'IFRS at a critical crossroad' - speech by Harvey Goldschmid

13 December 2010

 

This is a section of the keynote speech entitled 'Regulatory Reform and IFRS at a Critical Crossroad' at the FEI conference, given by IFRS Foundation Trustee Harvey Goldschmid. The FEI conference took place from 15-17 November 2010, in New York.

 

"During the past decade - in a remarkable success story - International Financial Reporting Standards have been accepted in more than 100 countries and are now actively under consideration in a dozen more [e.g., China, India and Japan]. The goal of a single set of high-quality global accounting standards has been endorsed by the U.S. government and the G-20.

But the next 14 months will be critical in determining whether the goal of a “single set of high quality global standards” will be realized in the lifetimes of most of us in this room. The SEC is committed to making an adoption decision in 2011 and this is the key to the future. I very much hope the Commission will act affirmatively. Although I know that you dealt with IFRS issues yesterday, I wanted to take a few minutes to explain why I believe an affirmative decision is so important.

I should stop here and add a bit of disclosure. I am not an entirely unbiased observer. I am one of 22 global Trustees of the IFRS Foundation; the Foundation oversees the IASB. Today, particularly if I say something with which my Trustee colleagues disagree, I am speaking only for myself.

Let me quickly address the largest concern about the SEC’s 2011 adoption decision that I have heard from the business community. “Dodd-Frank, the financial crisis in general, and other Administration initiatives like healthcare have already put far too much on our plates. We cannot take on another heavy burden in 2011.”

There are three basic answers to this legitimate concern:

  1. First, the 2011 adoption decision will not be disreputive. The effective date -- when IFRS would be required for the largest U.S. public corporations -- will not come until 2016, at the earliest. The SEC has talked in terms of 2015 or 2016 for mandatory implementation, and in my view, 2016 is the earliest, realistic date. This would provide ample time for planning, education, training, and retooling. The SEC is already use to reviewing IFRS filings, which now come from foreign private issuers. A recent survey by the FEI and KPMG found that 94% of 900 responders indicated that their organization could accomplish the effective implementation of IFRS by 2016, if the adoption decision were made in 2011.
  2. Second, I believe that the IASB and the FASB have done much to reduce transition difficulties and costs by narrowing differences between the two systems in their convergence projects. Also, through convergence, both sets of accounting standards have been improved. Both regimes now have strengths and weaknesses. Both are of high quality, but only one -- IFRS -- has the prospect of global acceptance.
    The financial crisis has demonstrated all too vividly the danger of regulatory arbitrage and unhealthy political interference when the two systems, IFRS and U.S. GAAP, can be played off against each other.

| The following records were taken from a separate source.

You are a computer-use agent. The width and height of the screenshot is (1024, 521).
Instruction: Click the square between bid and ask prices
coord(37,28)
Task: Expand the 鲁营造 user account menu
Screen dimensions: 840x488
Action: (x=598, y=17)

For U.S. public corporations, implementing IFRS in 2016 should enhance their attractiveness to foreign investors, lower their capital costs, and reduce their long-run accounting costs. For investors, one set of high quality global standards will increase transparency, reduce analytical costs, and increase global investment opportunities.
  3. My third point is that a negative decision on IFRS in 2011 by the SEC -- or, as bad, a decision to delay an adoption commitment -- would likely have tragic consequences. In such circumstances, two basic scenarios are probable:

First, the coalition of nations supporting IFRS could break apart. Rather than two sets of accounting standards, IFRS and U.S. GAAP, we could go back to pre-2000 fragmentation. Many national accounting systems would exist. The cost, in terms of lack of transparency and comparability, higher accounting expenses, etc., would be extremely large.

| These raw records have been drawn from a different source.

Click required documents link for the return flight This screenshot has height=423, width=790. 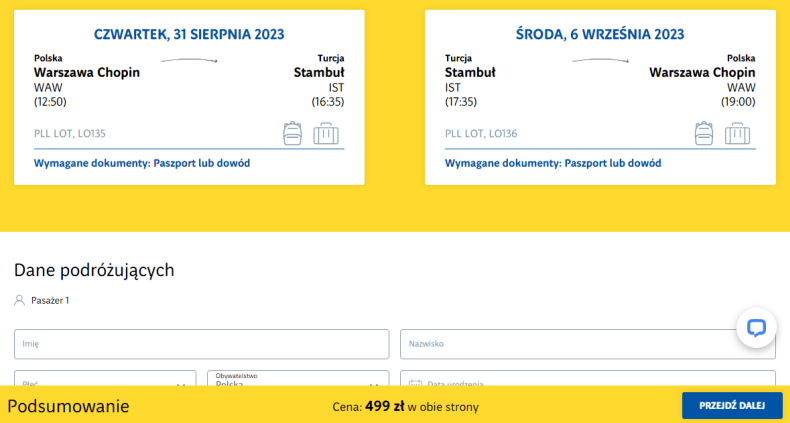(x=553, y=163)
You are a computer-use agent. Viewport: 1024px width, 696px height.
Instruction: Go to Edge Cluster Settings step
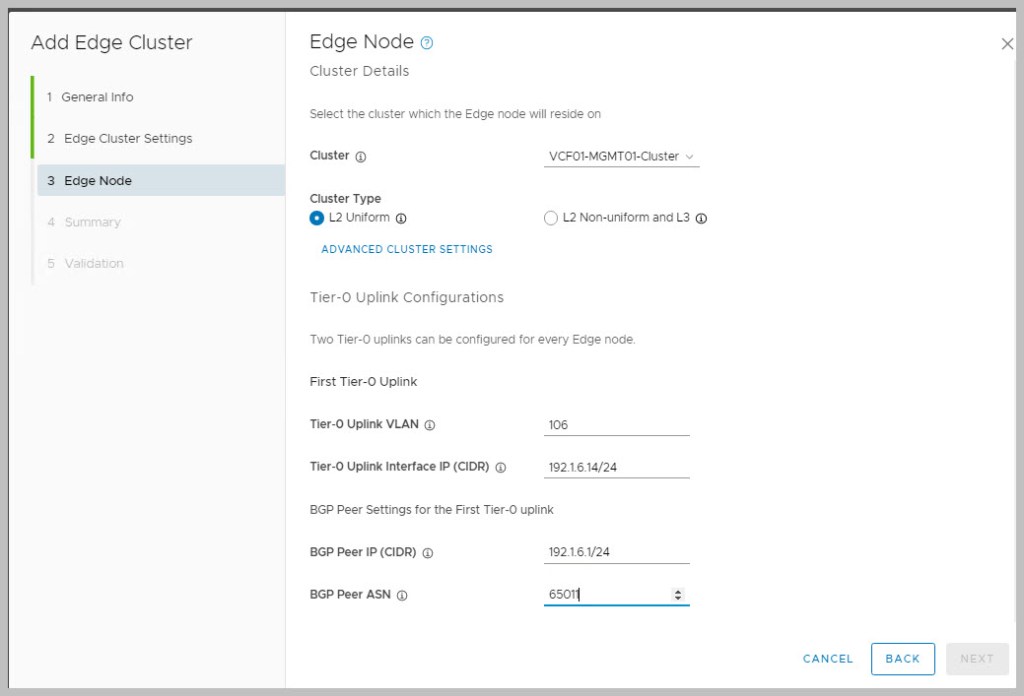pos(128,139)
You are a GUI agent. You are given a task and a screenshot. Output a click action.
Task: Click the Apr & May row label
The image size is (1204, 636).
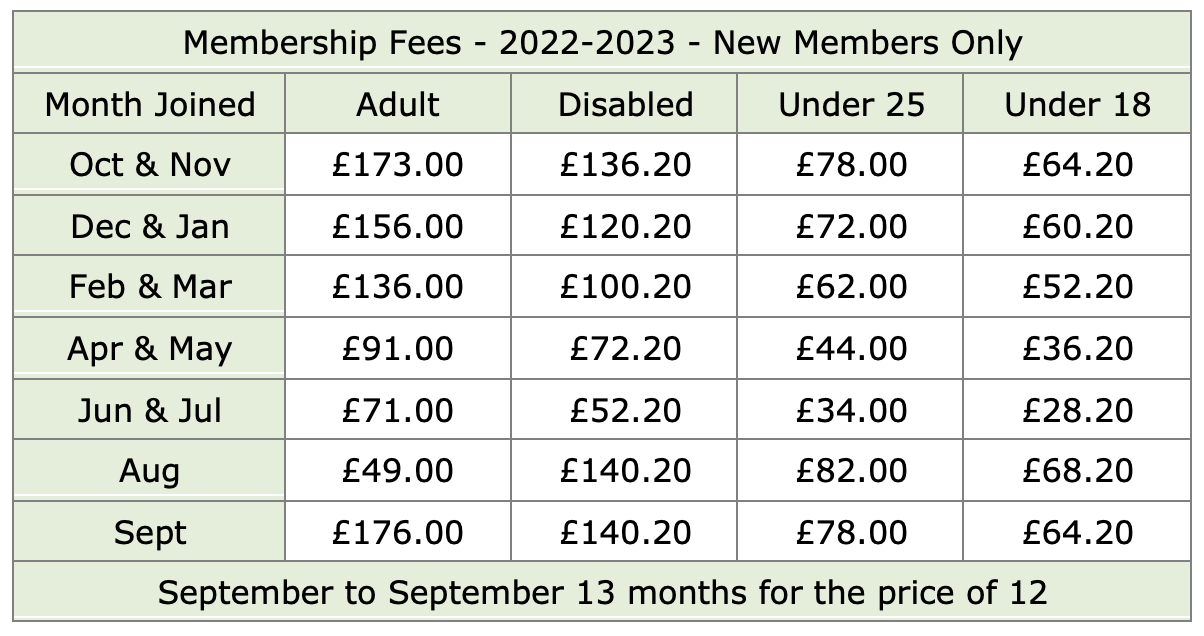pyautogui.click(x=150, y=349)
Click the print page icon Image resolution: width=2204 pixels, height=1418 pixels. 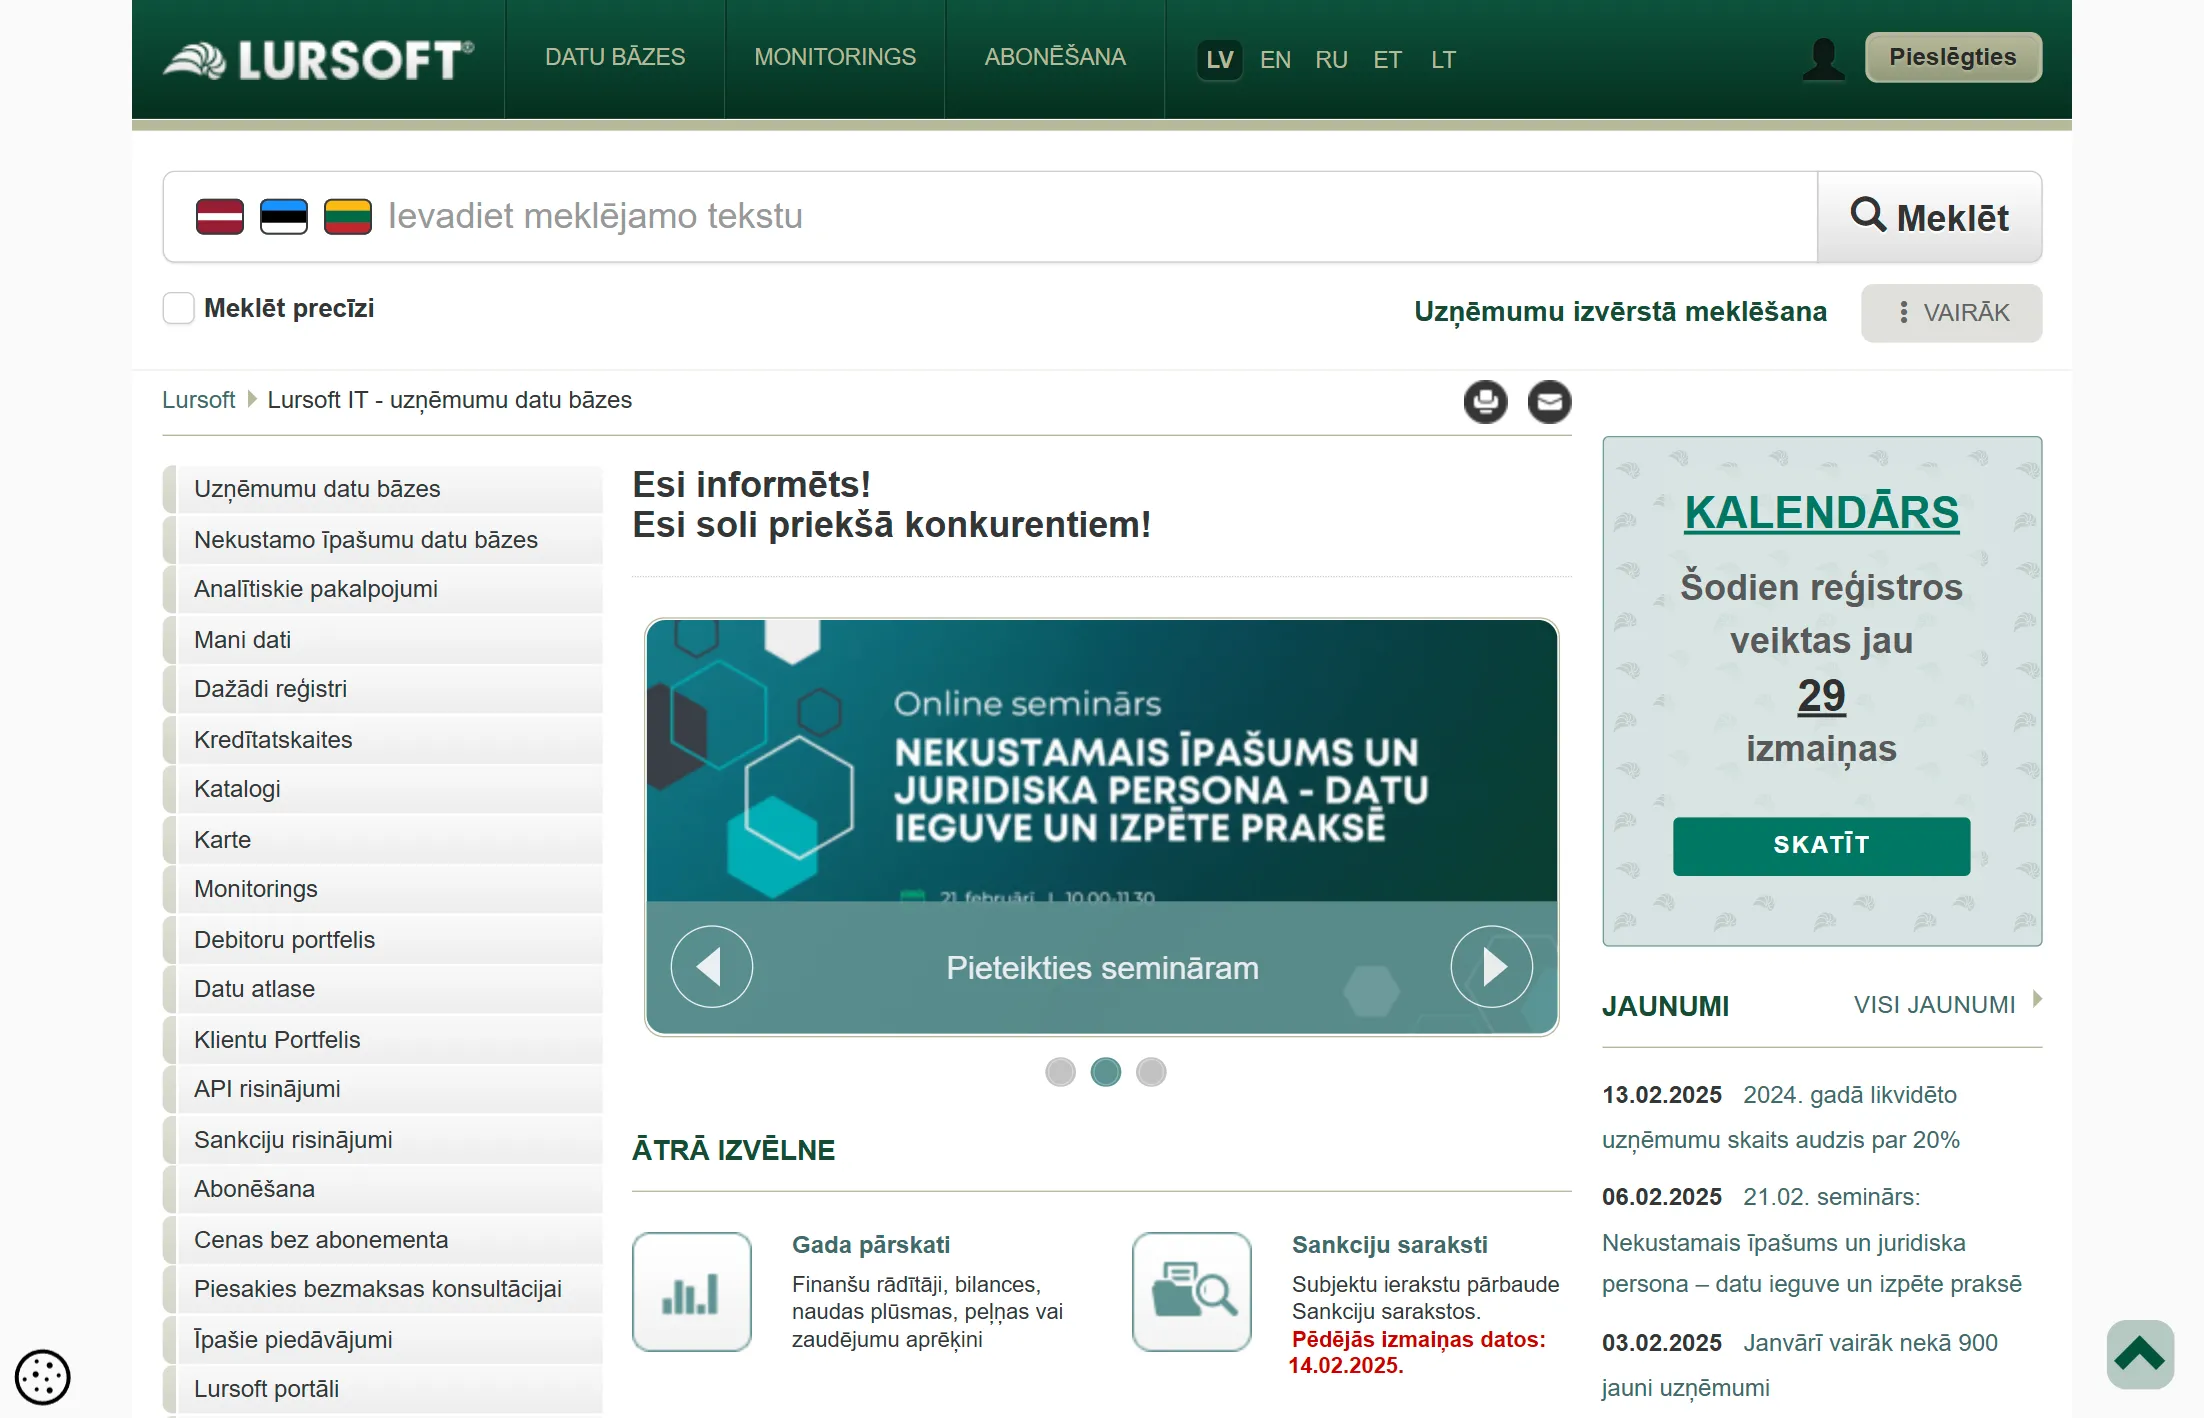click(1485, 402)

The second basic scenario is even worse from a U.S. perspective. The coalition in support of IFRS could hold and the U.S. would become isolated. The U.S. would no longer play the large and constructive role it now plays in IFRS development and oversight. I believe that without active U.S. participation the overall quality of the international accounting standards would deteriorate. Remember, there is less concern about transparency and investor protection in some other parts of the world.

I also believe that the U.S. could not remain out of a global system forever. In a year like 2020 or 2030, the U.S. would be forced to adopt international accounting standards, but it would be adopting weaker standards than now exist, and it would have (as opposed to now) only a very small seat at IFRS drafting and governance tables.

This is a complex subject. Please feel to pepper me with questions. But, also, please accept - and act upon - my principal message: In its enlightened self-interest, now is the time for the U.S. business community urge U.S. adoption of IFRS in the critical year of 2011."